### Data extract:
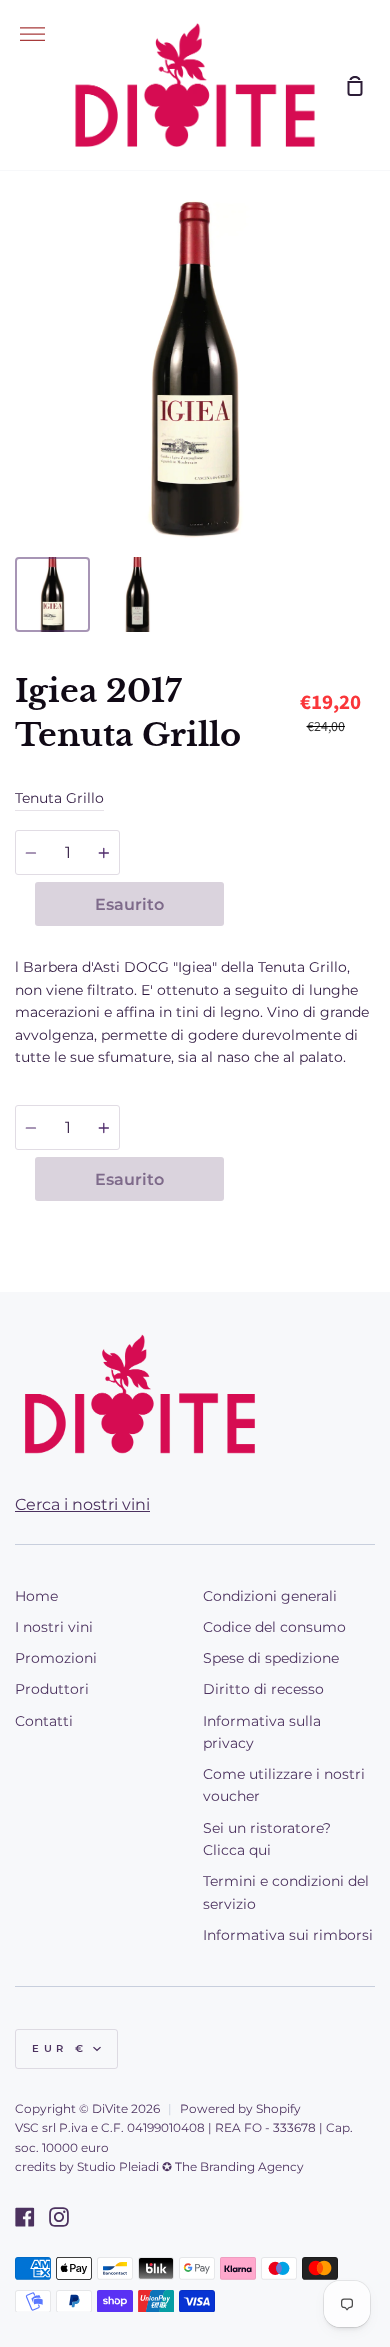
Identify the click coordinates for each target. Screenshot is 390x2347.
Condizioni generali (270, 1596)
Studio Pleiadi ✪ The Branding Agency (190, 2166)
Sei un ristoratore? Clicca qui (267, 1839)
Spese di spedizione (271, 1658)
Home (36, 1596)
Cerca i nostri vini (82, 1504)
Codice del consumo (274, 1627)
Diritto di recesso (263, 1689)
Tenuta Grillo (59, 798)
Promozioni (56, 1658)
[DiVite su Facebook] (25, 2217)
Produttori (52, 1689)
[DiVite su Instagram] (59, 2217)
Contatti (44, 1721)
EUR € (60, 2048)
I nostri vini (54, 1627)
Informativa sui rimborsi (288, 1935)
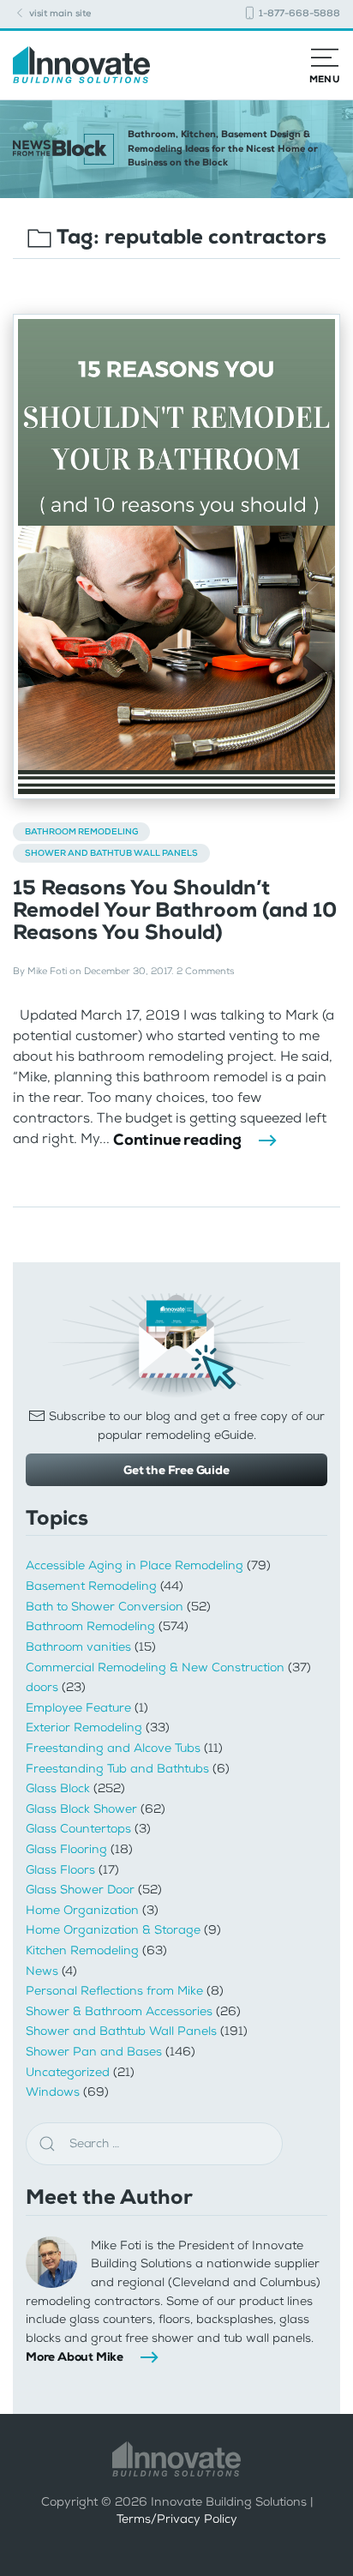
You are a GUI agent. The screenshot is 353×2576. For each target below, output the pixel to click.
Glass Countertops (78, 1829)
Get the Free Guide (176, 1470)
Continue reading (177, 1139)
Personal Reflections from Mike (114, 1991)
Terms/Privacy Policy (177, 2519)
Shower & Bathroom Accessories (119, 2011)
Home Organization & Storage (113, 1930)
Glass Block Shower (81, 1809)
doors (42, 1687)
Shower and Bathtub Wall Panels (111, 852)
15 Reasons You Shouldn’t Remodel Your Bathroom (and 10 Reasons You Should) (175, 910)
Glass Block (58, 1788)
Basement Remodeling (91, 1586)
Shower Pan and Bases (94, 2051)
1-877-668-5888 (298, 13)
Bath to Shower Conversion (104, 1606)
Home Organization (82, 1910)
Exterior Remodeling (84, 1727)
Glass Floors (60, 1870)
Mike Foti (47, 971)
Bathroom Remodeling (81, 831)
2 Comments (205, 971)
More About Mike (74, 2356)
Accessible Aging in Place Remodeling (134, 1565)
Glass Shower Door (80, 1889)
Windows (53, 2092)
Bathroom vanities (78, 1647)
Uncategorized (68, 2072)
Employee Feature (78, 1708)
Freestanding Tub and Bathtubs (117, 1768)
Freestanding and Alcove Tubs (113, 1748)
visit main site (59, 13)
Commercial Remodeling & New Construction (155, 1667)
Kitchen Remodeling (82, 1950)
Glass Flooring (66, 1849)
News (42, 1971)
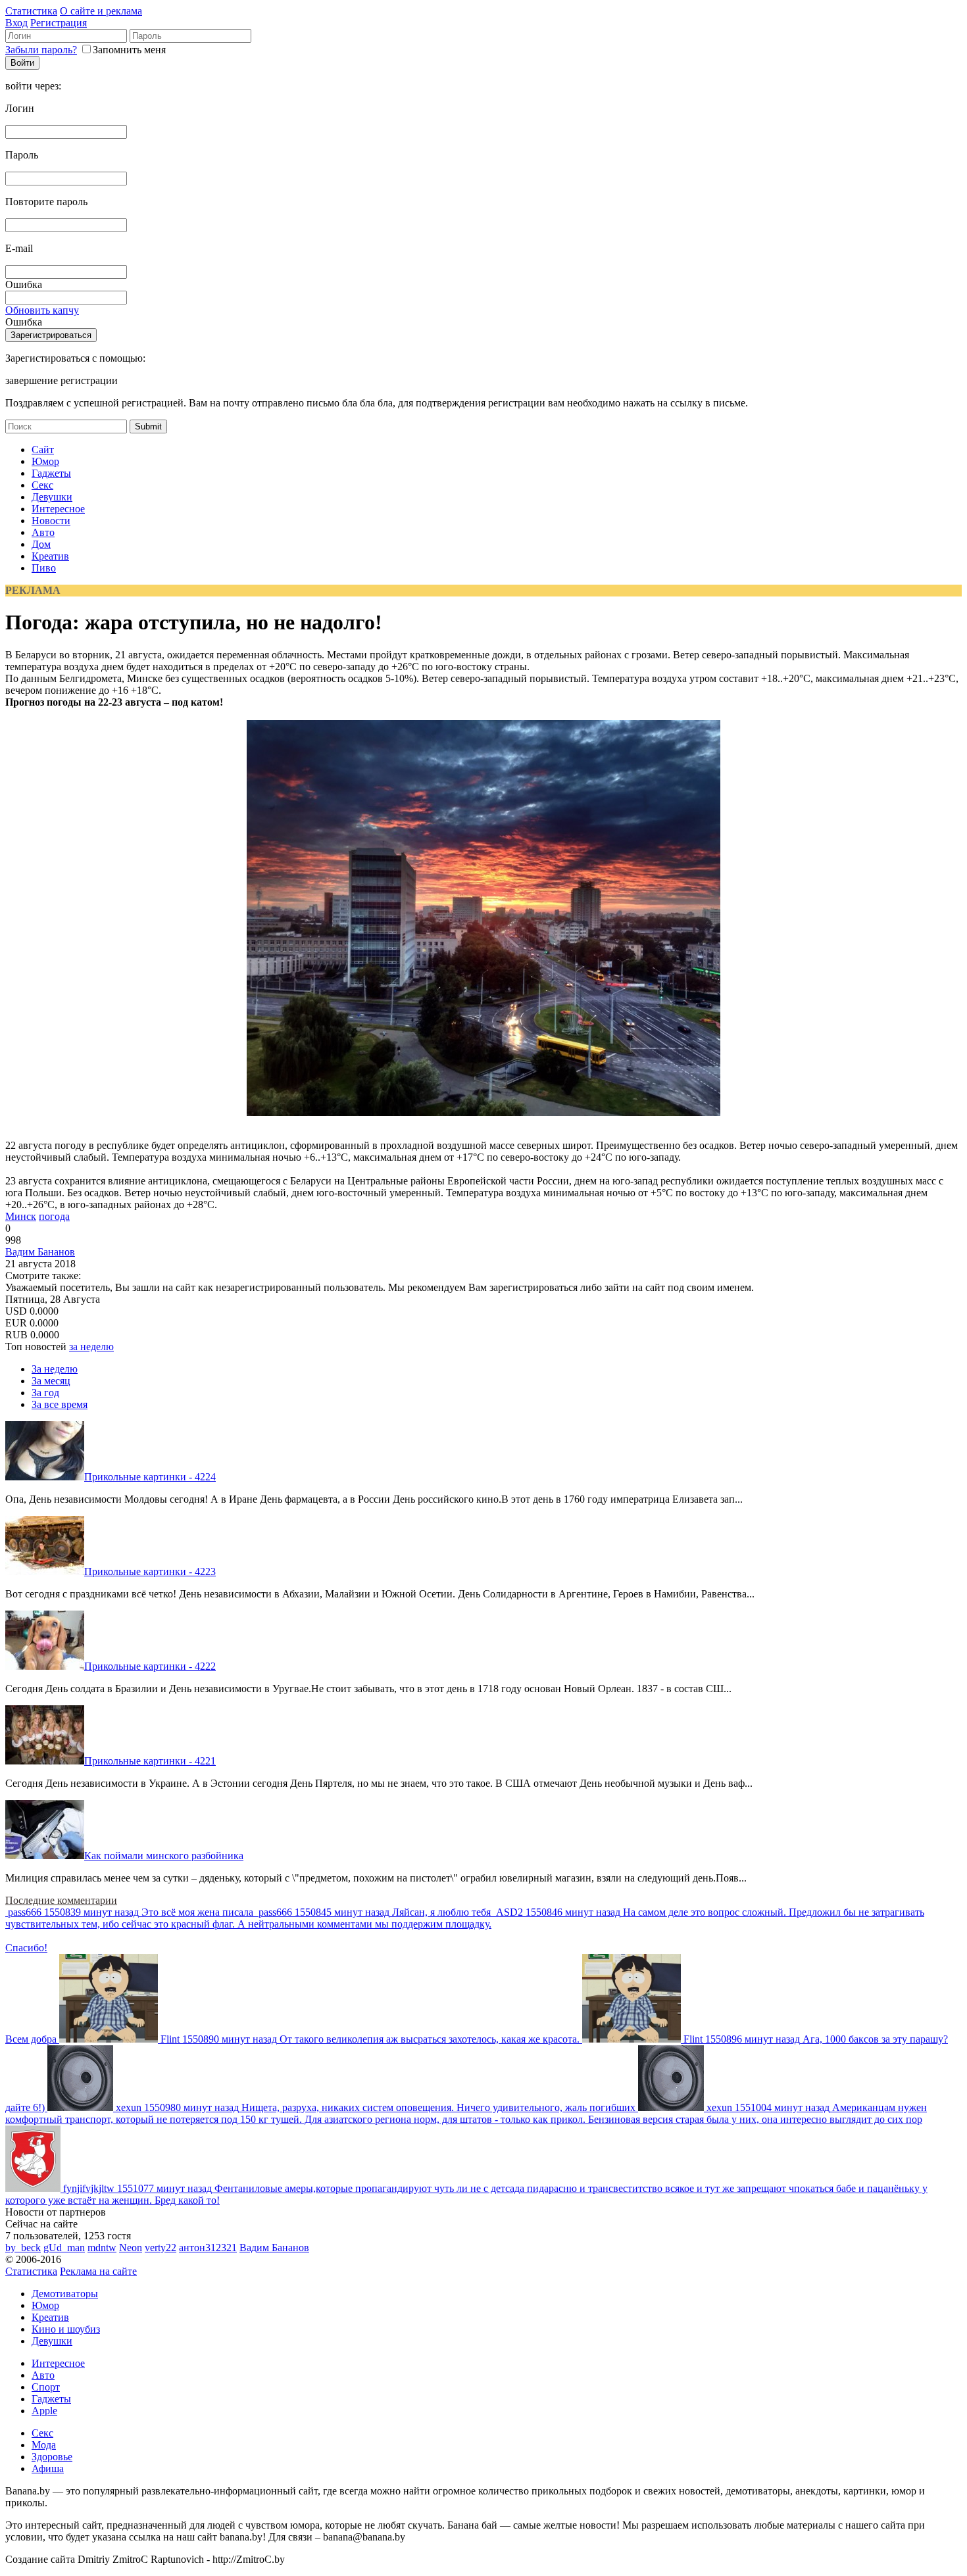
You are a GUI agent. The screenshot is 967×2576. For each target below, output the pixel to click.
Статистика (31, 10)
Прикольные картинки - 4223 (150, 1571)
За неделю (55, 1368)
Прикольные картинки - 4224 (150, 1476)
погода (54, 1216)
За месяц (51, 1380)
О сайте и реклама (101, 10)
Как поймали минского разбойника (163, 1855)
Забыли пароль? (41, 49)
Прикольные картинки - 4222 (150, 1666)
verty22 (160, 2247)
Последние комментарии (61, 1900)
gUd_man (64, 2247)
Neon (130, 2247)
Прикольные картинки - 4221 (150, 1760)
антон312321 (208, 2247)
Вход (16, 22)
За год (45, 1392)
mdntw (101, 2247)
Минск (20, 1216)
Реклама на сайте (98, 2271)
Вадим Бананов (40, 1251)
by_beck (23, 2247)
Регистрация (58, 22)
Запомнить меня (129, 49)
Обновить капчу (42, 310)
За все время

### What you will do:
Throughout the data above, report every line that contains the string "agent".

### Solution to this exercise:
You are a GUI agent. The screenshot is 353×2576. For each target below, output the pixel to click.
You are a GUI agent. The screenshot is 967×2576. For each target below, output the pixel to click.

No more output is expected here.